### The data
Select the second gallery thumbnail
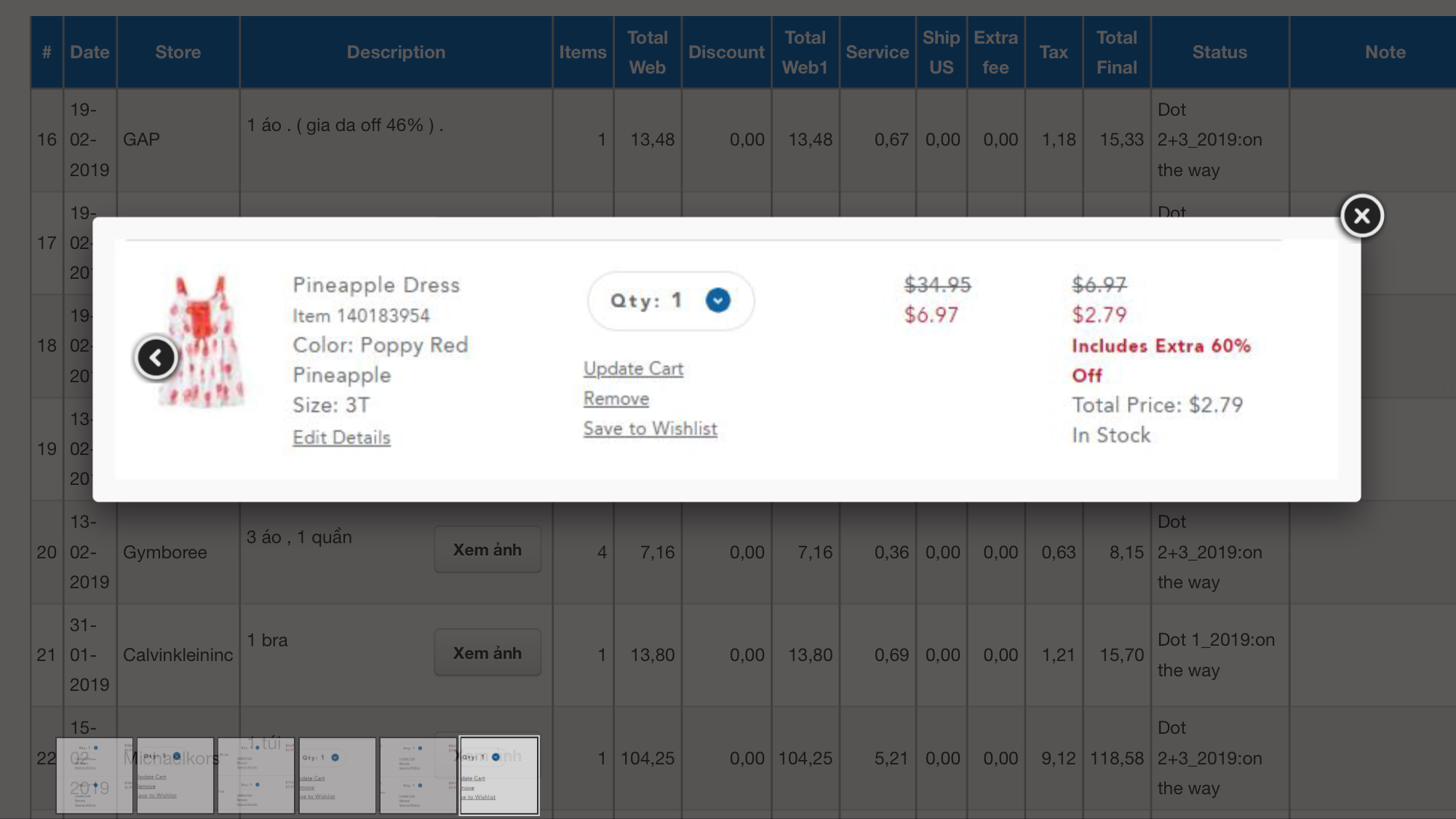The height and width of the screenshot is (819, 1456). point(175,775)
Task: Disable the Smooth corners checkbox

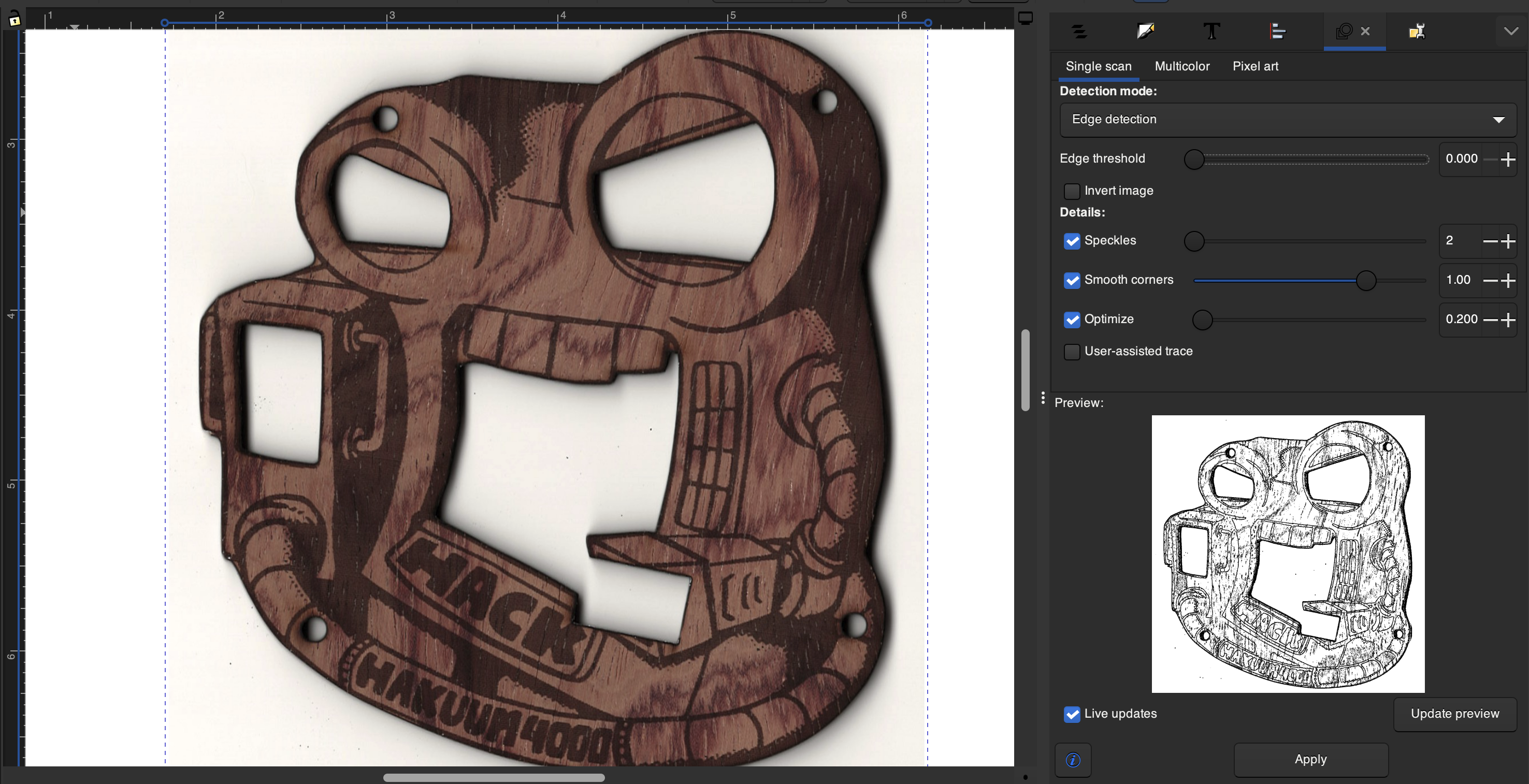Action: point(1072,280)
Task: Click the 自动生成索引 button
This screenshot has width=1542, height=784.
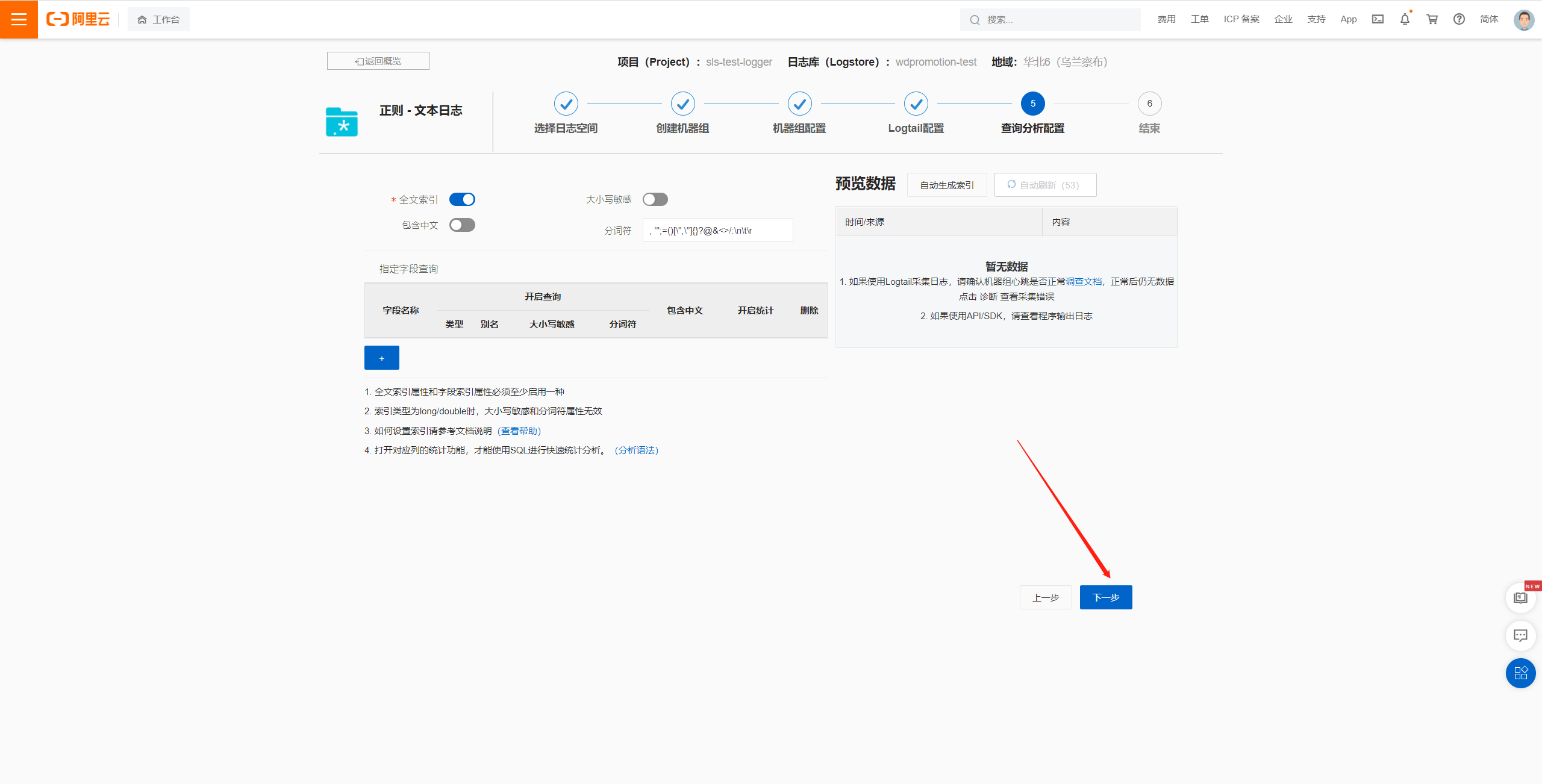Action: (x=946, y=185)
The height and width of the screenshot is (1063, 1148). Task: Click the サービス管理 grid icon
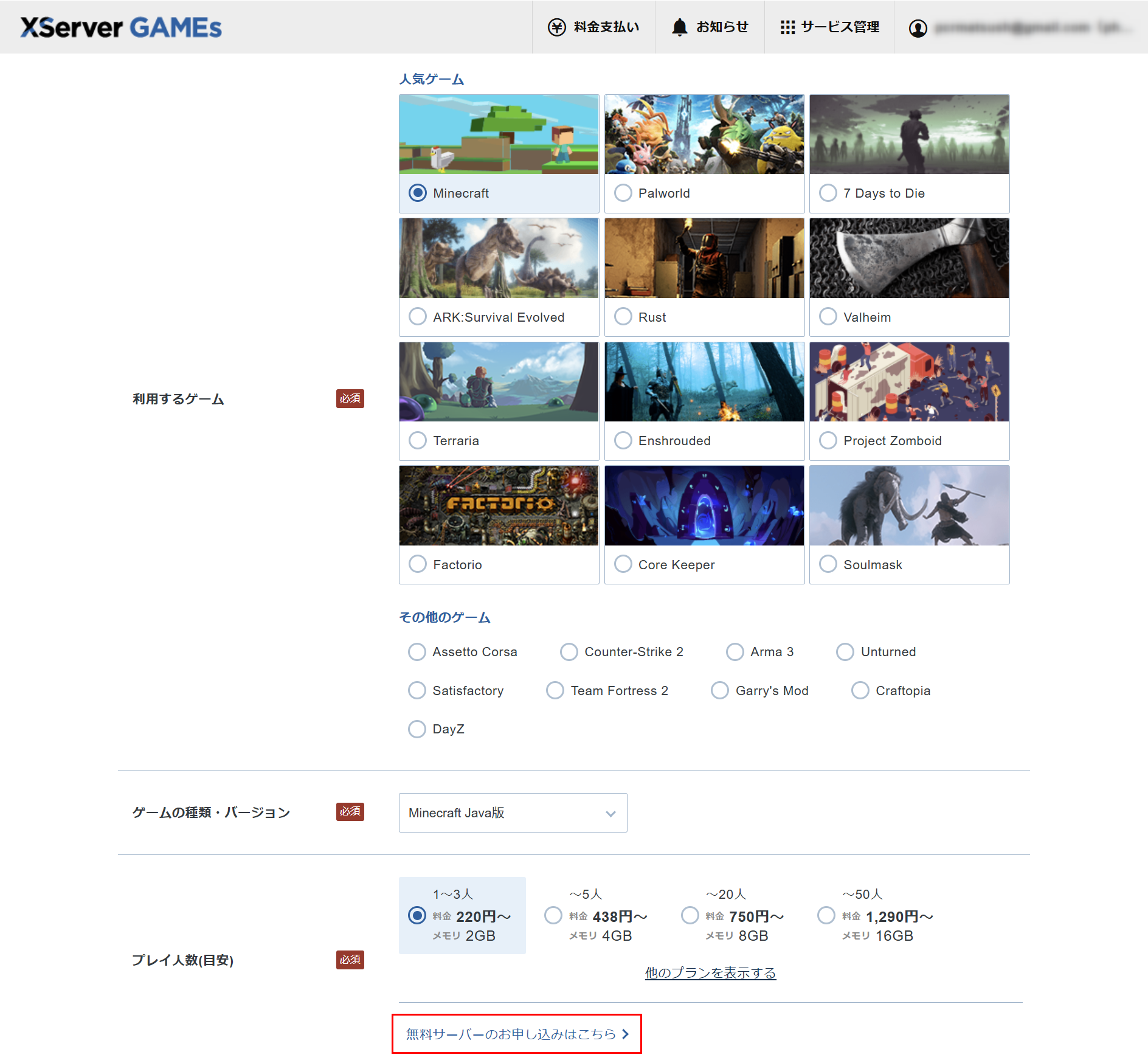click(787, 27)
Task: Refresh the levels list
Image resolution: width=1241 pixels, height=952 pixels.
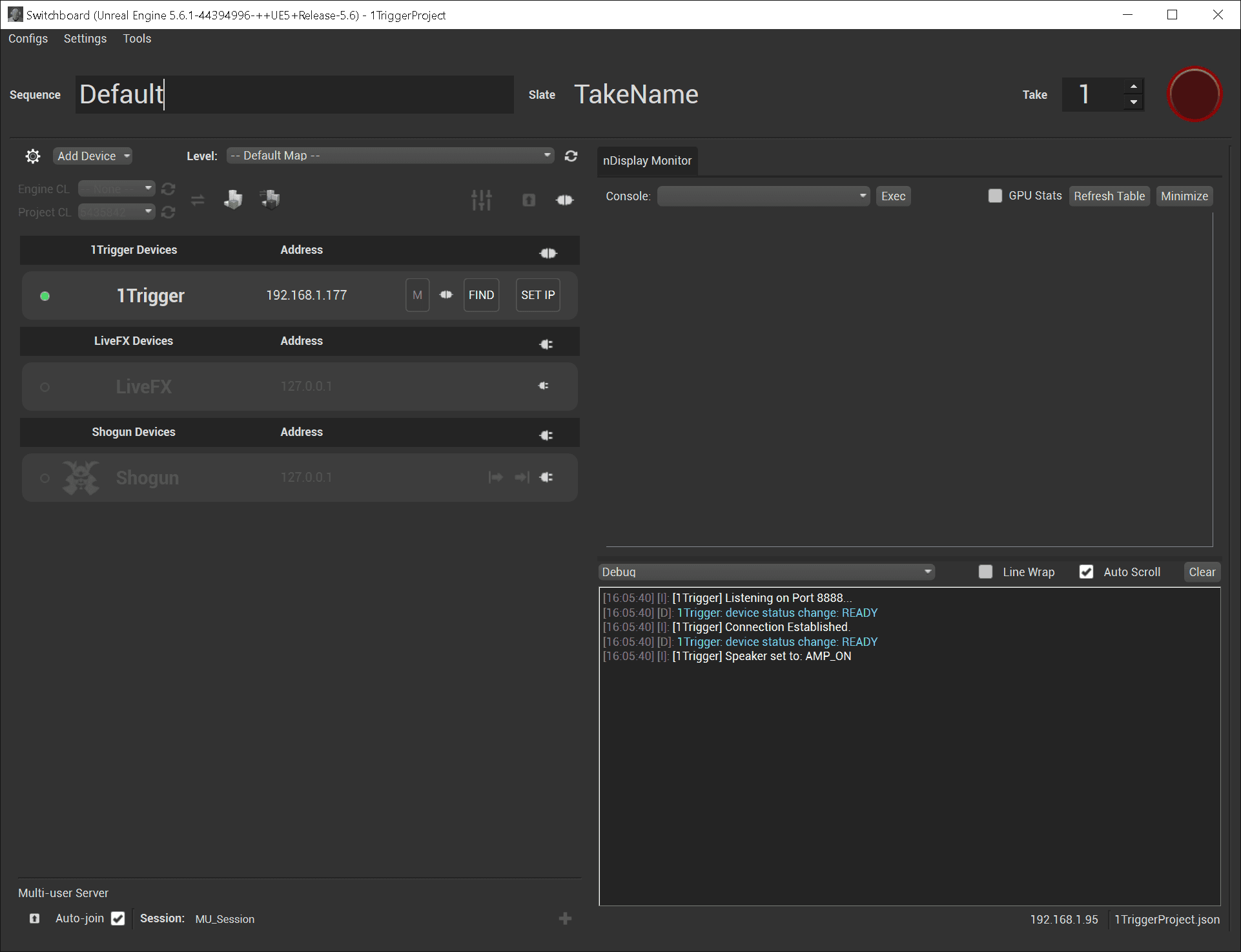Action: 571,156
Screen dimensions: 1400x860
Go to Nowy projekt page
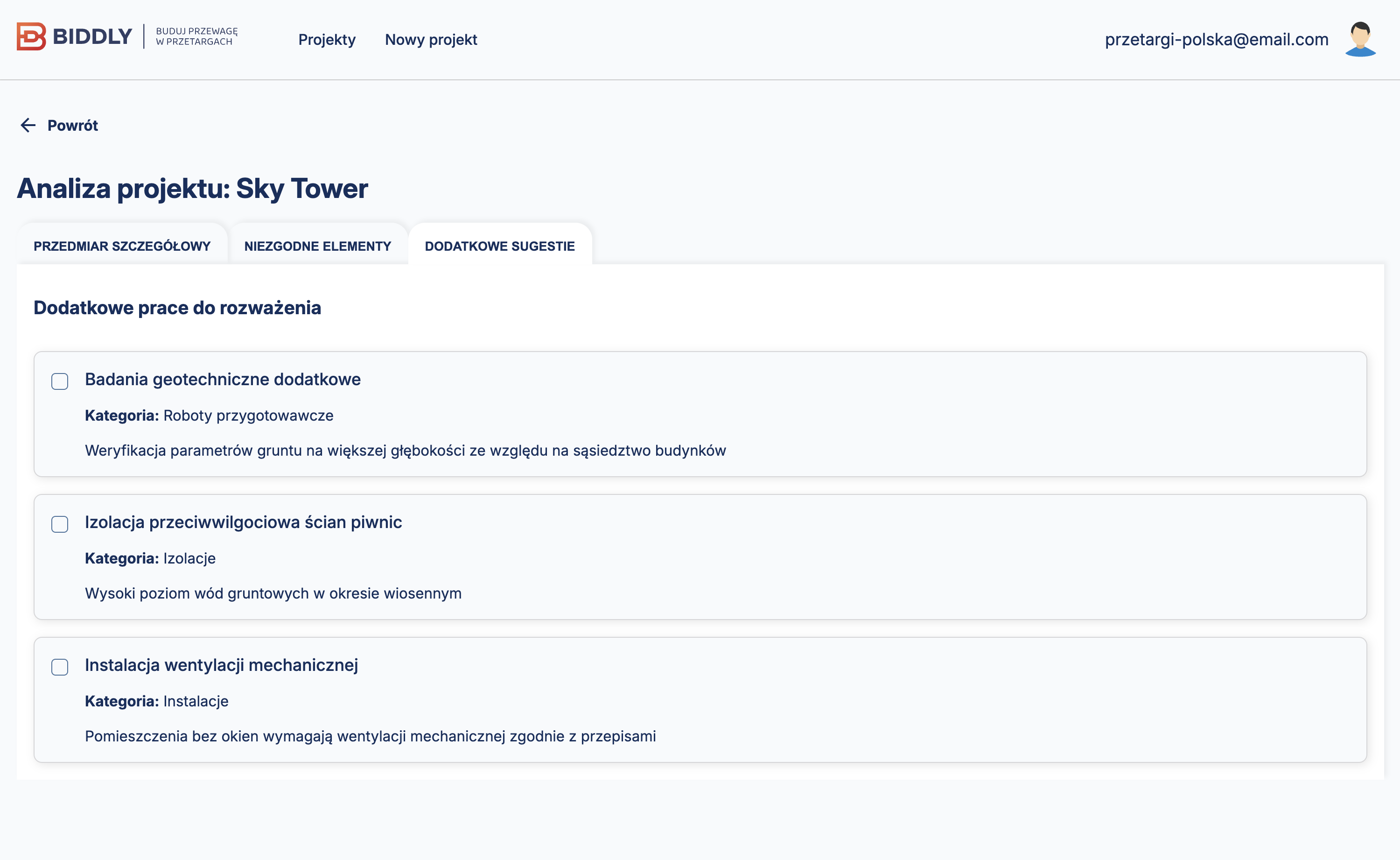(431, 40)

### Your instructions
From the first line to the last, give the data again exactly, but without pictures.

### Written answer
Select the second gallery thumbnail
The height and width of the screenshot is (819, 1456). point(175,775)
Task: Disable the Smooth corners checkbox

Action: point(1072,280)
Task: Click the 自动生成索引 button
This screenshot has width=1542, height=784.
Action: (x=946, y=185)
The height and width of the screenshot is (1063, 1148). Task: Click the サービス管理 grid icon
click(787, 27)
Task: Refresh the levels list
Image resolution: width=1241 pixels, height=952 pixels.
Action: 571,156
Screen dimensions: 1400x860
Go to Nowy projekt page
(431, 40)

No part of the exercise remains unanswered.